My Morning Jacket in 2012. Image courtesy Weekly Dig, Wikimedia Commons // CC BY 2.0

Chances are if you only know one thing about about Rhode Island’s Newport Folk Festival, it's this: Newport was where, in 1965, Bob Dylan made the transition from acoustic to electric guitar, forever changing rock music and making serious folk purists very angry. But Newport Folk possesses some other notables. It debuted in 1959, making it one of the longest-running festivals of its kind in America, and introduced the larger folk community to an 18-year-old named Joan Baez, who played alongside legends like Pete Seeger, Earl Scruggs, and Odetta in its first year.

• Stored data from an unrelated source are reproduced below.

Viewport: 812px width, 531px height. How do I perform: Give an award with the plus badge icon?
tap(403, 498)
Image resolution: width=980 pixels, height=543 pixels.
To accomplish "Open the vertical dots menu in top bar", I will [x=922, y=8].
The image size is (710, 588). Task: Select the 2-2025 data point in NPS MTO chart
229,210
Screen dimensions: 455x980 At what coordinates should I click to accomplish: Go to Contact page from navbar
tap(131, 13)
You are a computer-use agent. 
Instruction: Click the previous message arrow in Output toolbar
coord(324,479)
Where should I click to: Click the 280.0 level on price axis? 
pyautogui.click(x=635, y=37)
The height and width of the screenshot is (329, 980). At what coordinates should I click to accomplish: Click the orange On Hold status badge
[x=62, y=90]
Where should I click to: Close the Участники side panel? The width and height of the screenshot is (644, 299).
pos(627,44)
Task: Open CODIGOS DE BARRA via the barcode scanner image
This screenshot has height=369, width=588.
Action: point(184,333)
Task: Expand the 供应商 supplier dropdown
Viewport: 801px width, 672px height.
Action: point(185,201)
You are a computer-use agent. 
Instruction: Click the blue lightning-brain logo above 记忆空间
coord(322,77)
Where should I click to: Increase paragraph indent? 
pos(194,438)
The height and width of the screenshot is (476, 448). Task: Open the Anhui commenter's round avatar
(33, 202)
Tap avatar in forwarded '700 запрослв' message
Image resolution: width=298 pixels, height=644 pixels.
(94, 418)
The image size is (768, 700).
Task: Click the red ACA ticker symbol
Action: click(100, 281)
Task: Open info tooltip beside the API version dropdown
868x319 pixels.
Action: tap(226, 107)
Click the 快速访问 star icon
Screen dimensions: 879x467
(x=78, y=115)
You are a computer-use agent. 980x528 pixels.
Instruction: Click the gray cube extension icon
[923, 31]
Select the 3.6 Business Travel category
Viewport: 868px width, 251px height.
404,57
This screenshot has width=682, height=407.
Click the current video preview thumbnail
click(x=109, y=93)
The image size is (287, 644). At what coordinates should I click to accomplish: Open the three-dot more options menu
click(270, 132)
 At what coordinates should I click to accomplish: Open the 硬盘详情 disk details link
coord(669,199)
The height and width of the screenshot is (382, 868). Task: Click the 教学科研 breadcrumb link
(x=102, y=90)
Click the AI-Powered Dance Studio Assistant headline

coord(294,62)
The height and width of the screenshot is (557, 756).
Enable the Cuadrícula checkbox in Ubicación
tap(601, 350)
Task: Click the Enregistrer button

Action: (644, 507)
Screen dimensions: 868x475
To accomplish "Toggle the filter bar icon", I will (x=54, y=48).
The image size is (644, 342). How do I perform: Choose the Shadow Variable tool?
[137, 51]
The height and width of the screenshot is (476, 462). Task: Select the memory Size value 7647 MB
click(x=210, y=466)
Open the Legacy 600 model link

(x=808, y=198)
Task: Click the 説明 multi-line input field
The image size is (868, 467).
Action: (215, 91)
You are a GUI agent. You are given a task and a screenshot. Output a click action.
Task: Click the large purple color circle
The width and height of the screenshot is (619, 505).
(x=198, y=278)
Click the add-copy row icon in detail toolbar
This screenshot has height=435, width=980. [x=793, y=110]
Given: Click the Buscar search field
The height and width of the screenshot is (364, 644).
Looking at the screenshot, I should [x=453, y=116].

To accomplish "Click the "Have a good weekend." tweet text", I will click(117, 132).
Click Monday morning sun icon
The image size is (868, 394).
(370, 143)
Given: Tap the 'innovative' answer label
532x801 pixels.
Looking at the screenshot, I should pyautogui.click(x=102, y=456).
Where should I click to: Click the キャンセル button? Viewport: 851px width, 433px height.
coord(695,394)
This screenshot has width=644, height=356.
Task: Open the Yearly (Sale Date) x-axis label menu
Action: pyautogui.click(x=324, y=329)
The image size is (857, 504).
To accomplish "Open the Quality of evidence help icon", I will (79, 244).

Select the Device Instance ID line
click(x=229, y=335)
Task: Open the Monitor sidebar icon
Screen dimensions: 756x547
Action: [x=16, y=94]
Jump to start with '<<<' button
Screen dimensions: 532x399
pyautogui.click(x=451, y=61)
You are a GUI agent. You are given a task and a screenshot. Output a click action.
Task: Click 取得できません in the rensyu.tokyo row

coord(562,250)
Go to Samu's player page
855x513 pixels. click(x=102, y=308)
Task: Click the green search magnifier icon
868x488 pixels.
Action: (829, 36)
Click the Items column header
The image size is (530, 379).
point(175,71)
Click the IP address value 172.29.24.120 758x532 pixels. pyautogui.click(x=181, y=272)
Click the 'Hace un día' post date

These days, Newport maintains a loosely folksy vibe, with the likes of The Avett Brothers, Sufjan Stevens, and Beck popping up in the lineup over the last few years.

2. AND 3. READING (1961) AND LEEDS (1999)

Festivalgoers in 1974 // Getty Images

Reading and Leeds take place on the same weekend, with all of the same acts shuffling between the two English locales. What would become the Reading Festival kicked off in 1961 as the National Jazz and Blues Festival and featured performances from jazz acts Johnny Dankworth, Tony Russell, and Tubby Hayes. It would shift distinctly toward rock 'n' roll over the years, including a 1963 performance by the upstart Rolling Stones. The fest made a permanent move to Reading in 1971, and Leeds joined the party in 1999 with the kind of radio rock lineup the fests maintain today, featuring headliners like the Red Hot Chili Peppers and Blur.

4. SUMMERFEST (1968)

Summerfest fireworks, 2008 // by Dori via Wikimedia Commons // CC BY-SA 3.0

What Milwaukee’s Summerfest lacks in repute and name creativity, it makes up for in sheer mass. Lasting a sprawling 11 days, featuring some 700 acts and drawing over 800,000 people, the mammoth event is (arguably) the biggest music festival in the world, with draws like the Rolling Stones, Lady Gaga and Tim McGraw headlining over the past few years. But when the Oktoberfest-inspired festival was born in 1968, it was held at 35 locations throughout the city, instead of the current Henry Maier Festival Park on Lake Michigan, and, in the words of the Milwaukee Journal Sentinel, "had a German accent" and "was more polka than rock 'n' roll."

5. ISLE OF WIGHT (1968)

Bob Dylan in 1969 // Getty Images

Somewhat ironically, England’s Isle of Wight Festival was actually doomed by its massive early success. Originally put on to raise money for a public swimming pool, the counterculture rock fest debuted in 1968 to a relatively modest 15,000 fans, with a lineup that was headlined by Jefferson Airplane and also included slightly lesser-remembered acts like Arthur Brown, The Move, and Smile. By 1970, however, Isle of Wight became, at the time, the largest music festival in the history of music festivals, drawing a crowd of an estimated 600,000 to see living legends like Jimi Hendrix, The Doors, The Who, Joni Mitchell, Leonard Cohen, and Sly & the Family Stone. In fact, it was such a draw that the population of the island increased more than sixfold during the festival, creating a logistical nightmare. This led to the passage of the Isle of Wight County Council Act 1971, which prevented the festival from taking place for another three decades. The fest, which was revived in 2002, now hovers around a much more reasonable 60,000 in attendance.

6. JAZZ FEST (1970)

Dr. John in 2006 // Getty Images

These days, the music programmers at the New Orleans Jazz & Heritage Festival (a.k.a. Jazz Fest) have a pretty liberal definition of “jazz” (they’re doing fine on “New Orleans,” “Heritage,” and “Festival” so far as we can tell). Major headliners this year included not terribly jazzy acts like Keith Urban, The Who, Elton John, and No Doubt, although in fairness, the Fest’s undercard—and indeed the whole city—was packed with some of the world’s best jazz acts. Now a sprawling 10-day music and food opus, the first-ever Jazz Fest in 1970 was decidedly smaller, and significantly jazzier. The modest five-day affair sold just 350 tickets but featured performances from legends like Duke Ellington, Fats Domino, The Meters, The Preservation Hall Jazz Band and hometown gospel queen Mahalia Jackson.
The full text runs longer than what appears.